Yong Ping Zhang aka Julio no para. Escaleras arriba (vistazo a la cocina), escaleras abajo (comentario rápido del plato). El ritmo y la implicación de su equipo en el proyecto es igual de alto. Con diligencia pero sin prisas. “Volando voy, volando vengo. Por el camino yo me entretengo”. El estribillo podría suscribirlo nuestro joven y singular chef chino. Realmente Lamian no es un entretenimiento para él pero sí el paso intermedio (con vida paralela y ánimo de permanencia, ojo) entre el viejo y el futuro Soy Kitchen, que abrirá a partir de septiembre-octubre en otra localización.

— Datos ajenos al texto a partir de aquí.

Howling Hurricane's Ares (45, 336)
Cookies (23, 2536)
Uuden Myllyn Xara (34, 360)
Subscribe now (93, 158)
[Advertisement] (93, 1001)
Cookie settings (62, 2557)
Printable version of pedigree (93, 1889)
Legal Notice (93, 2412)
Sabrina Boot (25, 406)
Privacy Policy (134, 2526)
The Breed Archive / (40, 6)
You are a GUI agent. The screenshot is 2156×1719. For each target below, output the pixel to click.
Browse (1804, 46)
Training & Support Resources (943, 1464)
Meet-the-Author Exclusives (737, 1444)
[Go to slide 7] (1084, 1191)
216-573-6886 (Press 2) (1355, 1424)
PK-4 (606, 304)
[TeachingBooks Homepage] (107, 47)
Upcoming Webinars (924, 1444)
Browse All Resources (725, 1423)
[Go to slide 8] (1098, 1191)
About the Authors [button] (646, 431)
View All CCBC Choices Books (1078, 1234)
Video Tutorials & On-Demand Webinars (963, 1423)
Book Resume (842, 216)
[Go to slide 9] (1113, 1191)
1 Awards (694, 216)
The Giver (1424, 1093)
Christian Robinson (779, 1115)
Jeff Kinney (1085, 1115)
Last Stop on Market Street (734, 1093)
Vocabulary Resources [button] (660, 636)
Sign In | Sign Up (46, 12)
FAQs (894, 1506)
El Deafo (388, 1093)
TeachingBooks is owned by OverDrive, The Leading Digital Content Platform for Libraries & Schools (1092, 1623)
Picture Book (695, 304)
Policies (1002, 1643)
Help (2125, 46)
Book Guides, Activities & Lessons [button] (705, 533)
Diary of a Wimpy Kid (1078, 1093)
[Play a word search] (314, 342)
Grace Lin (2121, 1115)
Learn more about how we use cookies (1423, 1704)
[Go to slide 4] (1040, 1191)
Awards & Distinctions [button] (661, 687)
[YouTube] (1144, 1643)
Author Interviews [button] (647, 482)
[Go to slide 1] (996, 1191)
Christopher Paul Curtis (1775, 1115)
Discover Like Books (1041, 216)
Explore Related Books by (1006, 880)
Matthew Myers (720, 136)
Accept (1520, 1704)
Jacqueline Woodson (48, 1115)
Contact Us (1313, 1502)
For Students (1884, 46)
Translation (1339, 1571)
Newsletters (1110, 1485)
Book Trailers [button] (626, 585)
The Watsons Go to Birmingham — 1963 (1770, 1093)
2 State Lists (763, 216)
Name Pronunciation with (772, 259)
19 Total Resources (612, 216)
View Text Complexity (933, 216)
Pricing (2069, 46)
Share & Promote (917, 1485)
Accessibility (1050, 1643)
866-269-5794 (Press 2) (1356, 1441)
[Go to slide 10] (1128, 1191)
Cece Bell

Julio no para. Su cabeza tampoco se da un respiro. Acaba de abrir esta taberna de ramen (o lamian=fideos chinos estirados a mano) pero tiene ya decenas de platos abocetados para el esperado aterrizaje otoñal del restaurante.
Su creatividad sí que no sabe de líneas rojas. Su cocina, por lo que tiene de fusión ibero-asiática, podría recordar a otros nombres que levantan pasiones semejantes (StreetXO, Nakeima…). Pero él, como aquéllos, va por libre. Su cocina es personalísima. Su radical mirada, única. Quien estuvo en Soy Kitchen lo sabe bien pero lo repetimos aquí porque con esta nueva propuesta de transición, más económica y accesible, podría haber tirado por una actitud acomodaticia, por agarrarse a ciertos gestos que funcionan… y no. No se conforma. Seguro que has comido muchos muchos cebiches en los últimos meses pero pocos muy pocos como su lubina acevichada con pimienta de Sichuan. Palabra. Ni siquiera sus emplatados tiran de lo convencional por muy línea “street food” que sea lo que tiene entre manos. No sólo hay cuidado, incluso algunas presentaciones tienden a una fresca y humilde elegancia. Como el muy casero y delicioso har gow de gambas (sección dim-sum "gimme more").
En el local no queda ni rastro de lo que fue. Mantiene repartido el comedor en ambos pisos (más cálido y recogido el superior) pero nunca dirías que ahí, a pie de calle, hubo unos metros cuadrados de bar-de-toda-la-vida (máquina de tabaco incluida), donde servía sus celebrados platos. Un atractivo interiorismo en azul y rosa chicle en paredes y techo (otro detalle: hasta en el diseño de la carta juegan con la misma gama cromática), con polivalentes mesas de madera de sencillo aire nórdico, taburetes junto a las ventanas y un puñado de gatos multicolor moviendo la pata “ad infinitum” tras la barra. El lavado de cara es espléndido. El local resulta agradable y cómodo, se ve moderno sin repetir tics. Apetece.
Y apetece volver sí. No sólo porque te has dejado una docena de platos sino, sobre todo, porque has probado SU ramen de rabo de toro, un bol que no querrás que acabe nunca. Adicción de la buena. No te preguntes qué lleva. Es como caerse en la marmita de Obélix. Un caldo con sabores bien equilibrados, de textura ligera y vibrante, donde fideos, carne y chopitos esconden ajos tiernos y chiles secos. Para perderse. Puedes regarlo con sake, jerez o alguna de las DO de su bodega (corta, eh, pero para qué más).
Aprovechad estas semanas y llamad para reservar. Que luego llega septiembre, volvemos todos a Madrid y no hay quien pille mesa. Ya sabéis cómo es esto.